The medical examiner’s report concluded that Floyd’s death was a homicide resulting from “cardiopulmonary failure” due to complications due to police action and “neck compression.” The document lists fentanyl poisoning and recent methamphetamine use as factors determining “other major conditions” for Floyd, but not the “cause of death.” The prosecution confirmed Floyd’s addiction to opiates, but ruled out that the death was the result of an overdose.

In any case, the video of the agony of Floyd, who was 46 years old, is a powerful weapon in favor of the Prosecutor’s Office.
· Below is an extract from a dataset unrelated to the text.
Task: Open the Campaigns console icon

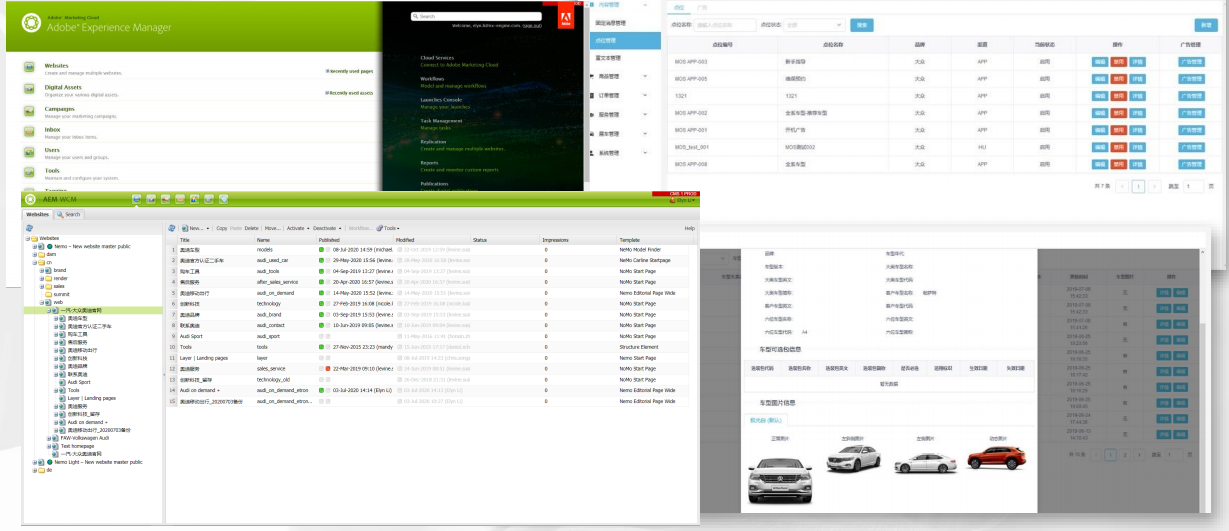Action: point(29,110)
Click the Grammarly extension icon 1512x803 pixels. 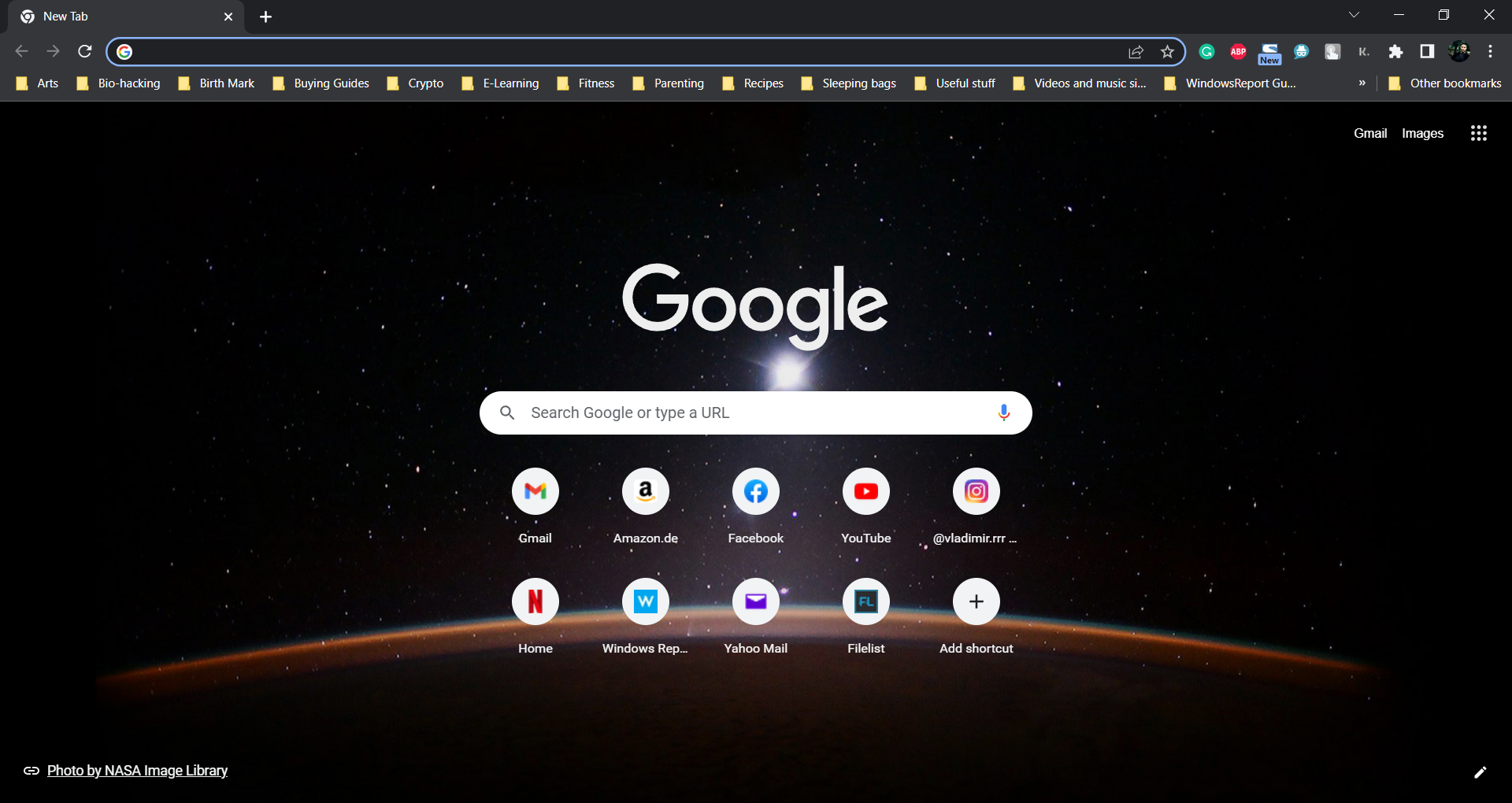(1206, 52)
Within half an hour after the session started, the jury, Chauvin, and those present in the room saw the 9-minute and 29-second recording. They heard the 27 times Floyd claimed he couldn’t breathe, what he called his late mother, and his commitment to get in the police car until he lost consciousness. “It’s over,” you hear him say. It will not be the only time the video is seen in court. “Believe what your eyes see, that is murder,” prosecutor Blackwell told the 14 members of the jury – 12 will deliberate – who must decide whether or not the former agent Chauvin is guilty or not of Floyd’s death.

Prosecutor Blackwell explained that Floyd spent 4:44 minutes without breathing with Chauvin’s knee on his neck, that he did not abandon his position even “when the paramedics arrived.” The defense of the former police officer will present a video in which the African American is seen rocking back and forth before immobilizing him, to justify the force used by the accused. “It was not an easy fight” to stop him, added the former agent’s lawyer.

The place where George Floyd’s arrest occurred has popularly adopted his name. This Monday there have been those who approached the square where bouquets of flowers, posters and candles keep the memory of the African American alive. In the southern suburb of Minneapolis, a symbol of the resistance, Floyd’s six-year-old daughter said after his death: “Dad changed the world.”

A witness: “you can call me a snitch”

Jena Scurry, a 911 emergency service operator, was the first witness to take the stand on Monday. She followed Floyd’s arrest live through a surveillance camera and considered that the use of force that was being exerted during the arrest was so excessive that she called a supervisor. “You can call me a snitch if you want,” he said before assuring that “all the officers sat” on Floyd, in relation not only to Derek Chauvin, the former police officer accused of murder and manslaughter, but also the three officers who accompanied him, who they are accused of complicity. Scurry maintained that the detention lasted so long that it was asked if the video had been frozen.

“My instincts told me that something was wrong,” said the operator. As the prosecutor emphasized, the operator did something that she had never done in her entire career and was clearly unusual: “The police called the police.” The witness who generated the most interest in the jurors was Donald Williams, a 33-year-old martial arts fighter, who witnessed what happened and is heard in a video reprimanding the police while they immobilized Floyd. He explained the technique Chauvin used to press harder on the African-American’s neck while the jury took notes. He said it was basically “torture.”

Due to the pandemic, there are only two seats reserved for the public, one for each of the parties. While that of the Floyd family was occupied by his brother, Philonise, that of Chauvin remained empty. The rest of the family followed the day from another room live through Court TV. However, television suffered a technical problem almost 40 minutes after the close of the session, and Judge Peter A. Cahill decided to forcibly end Williams’ testimony so that those close to Floyd and Chauvin would not miss a detail. The questioning of the defense of the ex-police officer to the most blunt witness who has passed through the stand so far is still pending.